-- SUPPLIED MATERIAL --
++++++

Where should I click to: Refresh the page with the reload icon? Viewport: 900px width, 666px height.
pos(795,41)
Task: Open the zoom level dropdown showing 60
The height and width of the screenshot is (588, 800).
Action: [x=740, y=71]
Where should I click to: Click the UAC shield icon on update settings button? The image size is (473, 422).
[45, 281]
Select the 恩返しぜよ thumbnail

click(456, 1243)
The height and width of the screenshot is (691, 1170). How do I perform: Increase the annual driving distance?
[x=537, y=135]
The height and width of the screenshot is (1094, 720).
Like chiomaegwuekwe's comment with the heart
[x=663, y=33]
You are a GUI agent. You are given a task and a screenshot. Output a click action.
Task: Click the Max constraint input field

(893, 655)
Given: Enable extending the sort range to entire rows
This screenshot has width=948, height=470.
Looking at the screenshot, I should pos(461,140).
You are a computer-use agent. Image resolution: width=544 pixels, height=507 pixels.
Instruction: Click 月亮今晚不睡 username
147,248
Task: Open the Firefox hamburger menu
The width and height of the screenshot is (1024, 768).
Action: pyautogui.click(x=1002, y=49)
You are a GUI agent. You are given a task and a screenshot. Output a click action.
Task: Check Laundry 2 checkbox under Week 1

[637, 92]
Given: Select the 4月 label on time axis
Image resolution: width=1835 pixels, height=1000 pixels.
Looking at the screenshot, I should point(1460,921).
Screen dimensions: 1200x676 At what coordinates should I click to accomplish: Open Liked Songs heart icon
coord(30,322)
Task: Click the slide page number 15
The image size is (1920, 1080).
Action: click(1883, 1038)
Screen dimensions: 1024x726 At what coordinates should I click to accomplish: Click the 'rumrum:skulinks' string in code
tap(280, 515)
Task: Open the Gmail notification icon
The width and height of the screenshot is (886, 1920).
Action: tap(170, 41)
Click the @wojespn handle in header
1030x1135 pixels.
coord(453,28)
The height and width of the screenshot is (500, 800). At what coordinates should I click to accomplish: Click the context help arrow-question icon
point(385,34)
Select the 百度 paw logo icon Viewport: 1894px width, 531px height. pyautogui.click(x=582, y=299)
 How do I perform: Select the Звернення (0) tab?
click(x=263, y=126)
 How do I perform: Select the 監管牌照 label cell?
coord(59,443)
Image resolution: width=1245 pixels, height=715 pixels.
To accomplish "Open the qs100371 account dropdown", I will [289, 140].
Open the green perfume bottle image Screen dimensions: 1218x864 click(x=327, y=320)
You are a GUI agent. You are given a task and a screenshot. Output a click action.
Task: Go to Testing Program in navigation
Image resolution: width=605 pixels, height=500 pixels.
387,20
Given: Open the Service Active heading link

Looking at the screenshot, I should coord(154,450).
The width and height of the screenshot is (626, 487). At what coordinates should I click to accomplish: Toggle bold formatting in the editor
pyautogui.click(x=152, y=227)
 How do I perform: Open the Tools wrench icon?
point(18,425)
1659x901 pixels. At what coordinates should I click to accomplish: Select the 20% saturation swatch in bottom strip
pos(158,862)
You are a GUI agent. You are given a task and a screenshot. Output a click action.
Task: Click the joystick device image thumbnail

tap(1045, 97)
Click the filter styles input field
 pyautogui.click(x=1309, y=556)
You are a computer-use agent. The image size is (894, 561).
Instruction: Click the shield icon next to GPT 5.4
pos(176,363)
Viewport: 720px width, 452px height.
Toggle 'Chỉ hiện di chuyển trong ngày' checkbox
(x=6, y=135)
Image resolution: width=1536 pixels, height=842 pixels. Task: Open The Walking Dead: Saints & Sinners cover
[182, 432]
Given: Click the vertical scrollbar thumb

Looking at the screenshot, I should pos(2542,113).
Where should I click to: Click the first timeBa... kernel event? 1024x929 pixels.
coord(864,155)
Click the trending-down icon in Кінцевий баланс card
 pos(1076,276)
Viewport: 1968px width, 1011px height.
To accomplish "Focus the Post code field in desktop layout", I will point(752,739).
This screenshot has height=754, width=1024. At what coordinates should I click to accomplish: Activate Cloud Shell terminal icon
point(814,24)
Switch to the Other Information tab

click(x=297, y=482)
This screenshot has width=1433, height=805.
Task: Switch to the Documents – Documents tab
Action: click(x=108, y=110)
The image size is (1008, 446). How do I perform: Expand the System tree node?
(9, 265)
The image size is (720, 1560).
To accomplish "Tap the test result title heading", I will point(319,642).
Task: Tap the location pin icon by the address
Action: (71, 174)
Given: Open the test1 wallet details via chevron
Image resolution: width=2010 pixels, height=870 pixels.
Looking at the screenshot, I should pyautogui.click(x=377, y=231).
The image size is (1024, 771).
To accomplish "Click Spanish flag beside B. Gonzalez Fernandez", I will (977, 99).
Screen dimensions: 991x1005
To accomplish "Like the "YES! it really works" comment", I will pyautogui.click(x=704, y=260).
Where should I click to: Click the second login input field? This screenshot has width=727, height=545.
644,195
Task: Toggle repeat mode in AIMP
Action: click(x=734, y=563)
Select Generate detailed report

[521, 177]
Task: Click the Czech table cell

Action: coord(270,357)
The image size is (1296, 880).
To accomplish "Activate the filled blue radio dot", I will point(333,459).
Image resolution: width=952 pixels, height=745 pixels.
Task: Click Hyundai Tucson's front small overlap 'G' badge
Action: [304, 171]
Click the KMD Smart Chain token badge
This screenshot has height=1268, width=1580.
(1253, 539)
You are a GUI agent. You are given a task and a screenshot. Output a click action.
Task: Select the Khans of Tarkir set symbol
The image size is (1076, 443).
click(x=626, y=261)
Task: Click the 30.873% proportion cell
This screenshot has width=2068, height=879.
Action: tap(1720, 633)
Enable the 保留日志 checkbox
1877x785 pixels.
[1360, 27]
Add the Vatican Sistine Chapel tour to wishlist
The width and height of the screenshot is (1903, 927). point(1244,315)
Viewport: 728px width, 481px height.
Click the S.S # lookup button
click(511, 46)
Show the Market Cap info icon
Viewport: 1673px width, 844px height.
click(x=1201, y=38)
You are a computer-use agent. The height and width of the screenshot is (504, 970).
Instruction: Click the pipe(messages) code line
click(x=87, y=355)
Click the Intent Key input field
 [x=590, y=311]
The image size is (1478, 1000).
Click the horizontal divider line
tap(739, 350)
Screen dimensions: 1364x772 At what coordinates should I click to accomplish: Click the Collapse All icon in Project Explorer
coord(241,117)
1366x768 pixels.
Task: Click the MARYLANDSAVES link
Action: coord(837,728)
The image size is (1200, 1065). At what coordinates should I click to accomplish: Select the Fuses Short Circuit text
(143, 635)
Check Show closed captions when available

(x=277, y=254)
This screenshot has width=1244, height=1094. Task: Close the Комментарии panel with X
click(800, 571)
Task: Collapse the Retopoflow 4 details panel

++++++

-- WORK INSTRUCTION --
The answer should consist of the full listing, repeated exactly.

-- TASK SOLUTION --
Where should I click to: Refresh the page with the reload icon? Viewport: 900px width, 666px height.
pos(795,41)
Task: Open the zoom level dropdown showing 60
The height and width of the screenshot is (588, 800).
Action: [x=740, y=71]
Where should I click to: Click the UAC shield icon on update settings button? The image size is (473, 422).
[45, 281]
Select the 恩返しぜよ thumbnail

click(456, 1243)
The height and width of the screenshot is (691, 1170). How do I perform: Increase the annual driving distance?
[x=537, y=135]
The height and width of the screenshot is (1094, 720).
Like chiomaegwuekwe's comment with the heart
[x=663, y=33]
You are a GUI agent. You are given a task and a screenshot. Output a click action.
Task: Click the Max constraint input field

(893, 655)
Given: Enable extending the sort range to entire rows
This screenshot has width=948, height=470.
Looking at the screenshot, I should pos(461,140).
You are a computer-use agent. Image resolution: width=544 pixels, height=507 pixels.
Instruction: Click 月亮今晚不睡 username
147,248
Task: Open the Firefox hamburger menu
The width and height of the screenshot is (1024, 768).
Action: pyautogui.click(x=1002, y=49)
You are a GUI agent. You are given a task and a screenshot. Output a click action.
Task: Check Laundry 2 checkbox under Week 1

[637, 92]
Given: Select the 4月 label on time axis
Image resolution: width=1835 pixels, height=1000 pixels.
Looking at the screenshot, I should point(1460,921).
Screen dimensions: 1200x676 At what coordinates should I click to accomplish: Open Liked Songs heart icon
coord(30,322)
Task: Click the slide page number 15
The image size is (1920, 1080).
Action: click(1883, 1038)
Screen dimensions: 1024x726 At what coordinates should I click to accomplish: Click the 'rumrum:skulinks' string in code
tap(280, 515)
Task: Open the Gmail notification icon
The width and height of the screenshot is (886, 1920).
Action: tap(170, 41)
Click the @wojespn handle in header
1030x1135 pixels.
coord(453,28)
The height and width of the screenshot is (500, 800). At what coordinates should I click to accomplish: Click the context help arrow-question icon
point(385,34)
Select the 百度 paw logo icon Viewport: 1894px width, 531px height. pyautogui.click(x=582, y=299)
 How do I perform: Select the Звернення (0) tab?
click(x=263, y=126)
 How do I perform: Select the 監管牌照 label cell?
coord(59,443)
Image resolution: width=1245 pixels, height=715 pixels.
To accomplish "Open the qs100371 account dropdown", I will [289, 140].
Open the green perfume bottle image Screen dimensions: 1218x864 click(x=327, y=320)
You are a GUI agent. You are given a task and a screenshot. Output a click action.
Task: Go to Testing Program in navigation
Image resolution: width=605 pixels, height=500 pixels.
387,20
Given: Open the Service Active heading link

Looking at the screenshot, I should coord(154,450).
The width and height of the screenshot is (626, 487). At what coordinates should I click to accomplish: Toggle bold formatting in the editor
pyautogui.click(x=152, y=227)
 How do I perform: Open the Tools wrench icon?
point(18,425)
1659x901 pixels. At what coordinates should I click to accomplish: Select the 20% saturation swatch in bottom strip
pos(158,862)
You are a GUI agent. You are given a task and a screenshot. Output a click action.
Task: Click the joystick device image thumbnail

tap(1045, 97)
Click the filter styles input field
 pyautogui.click(x=1309, y=556)
You are a computer-use agent. The image size is (894, 561).
Instruction: Click the shield icon next to GPT 5.4
pos(176,363)
Viewport: 720px width, 452px height.
Toggle 'Chỉ hiện di chuyển trong ngày' checkbox
(x=6, y=135)
Image resolution: width=1536 pixels, height=842 pixels. Task: Open The Walking Dead: Saints & Sinners cover
[182, 432]
Given: Click the vertical scrollbar thumb

Looking at the screenshot, I should pos(2542,113).
Where should I click to: Click the first timeBa... kernel event? 1024x929 pixels.
coord(864,155)
Click the trending-down icon in Кінцевий баланс card
 pos(1076,276)
Viewport: 1968px width, 1011px height.
To accomplish "Focus the Post code field in desktop layout", I will point(752,739).
This screenshot has height=754, width=1024. At what coordinates should I click to accomplish: Activate Cloud Shell terminal icon
point(814,24)
Switch to the Other Information tab

click(x=297, y=482)
This screenshot has width=1433, height=805.
Task: Switch to the Documents – Documents tab
Action: click(x=108, y=110)
The image size is (1008, 446). How do I perform: Expand the System tree node?
(9, 265)
The image size is (720, 1560).
To accomplish "Tap the test result title heading", I will point(319,642).
Task: Tap the location pin icon by the address
Action: (71, 174)
Given: Open the test1 wallet details via chevron
Image resolution: width=2010 pixels, height=870 pixels.
Looking at the screenshot, I should pyautogui.click(x=377, y=231).
The image size is (1024, 771).
To accomplish "Click Spanish flag beside B. Gonzalez Fernandez", I will (977, 99).
Screen dimensions: 991x1005
To accomplish "Like the "YES! it really works" comment", I will pyautogui.click(x=704, y=260).
Where should I click to: Click the second login input field? This screenshot has width=727, height=545.
644,195
Task: Toggle repeat mode in AIMP
Action: click(x=734, y=563)
Select Generate detailed report

[521, 177]
Task: Click the Czech table cell

Action: coord(270,357)
The image size is (1296, 880).
To accomplish "Activate the filled blue radio dot", I will point(333,459).
Image resolution: width=952 pixels, height=745 pixels.
Task: Click Hyundai Tucson's front small overlap 'G' badge
Action: [304, 171]
Click the KMD Smart Chain token badge
This screenshot has height=1268, width=1580.
(1253, 539)
You are a GUI agent. You are given a task and a screenshot. Output a click action.
Task: Select the Khans of Tarkir set symbol
The image size is (1076, 443).
click(x=626, y=261)
Task: Click the 30.873% proportion cell
This screenshot has width=2068, height=879.
Action: tap(1720, 633)
Enable the 保留日志 checkbox
1877x785 pixels.
[1360, 27]
Add the Vatican Sistine Chapel tour to wishlist
The width and height of the screenshot is (1903, 927). point(1244,315)
Viewport: 728px width, 481px height.
Click the S.S # lookup button
click(511, 46)
Show the Market Cap info icon
Viewport: 1673px width, 844px height.
click(x=1201, y=38)
You are a computer-use agent. The height and width of the screenshot is (504, 970).
Instruction: Click the pipe(messages) code line
click(x=87, y=355)
Click the Intent Key input field
 [x=590, y=311]
The image size is (1478, 1000).
Click the horizontal divider line
tap(739, 350)
Screen dimensions: 1364x772 At what coordinates should I click to accomplish: Click the Collapse All icon in Project Explorer
coord(241,117)
1366x768 pixels.
Task: Click the MARYLANDSAVES link
Action: coord(837,728)
The image size is (1200, 1065). At what coordinates should I click to accomplish: Select the Fuses Short Circuit text
(143, 635)
Check Show closed captions when available

(x=277, y=254)
This screenshot has width=1244, height=1094. Task: Close the Комментарии panel with X
click(800, 571)
Task: Collapse the Retopoflow 4 details panel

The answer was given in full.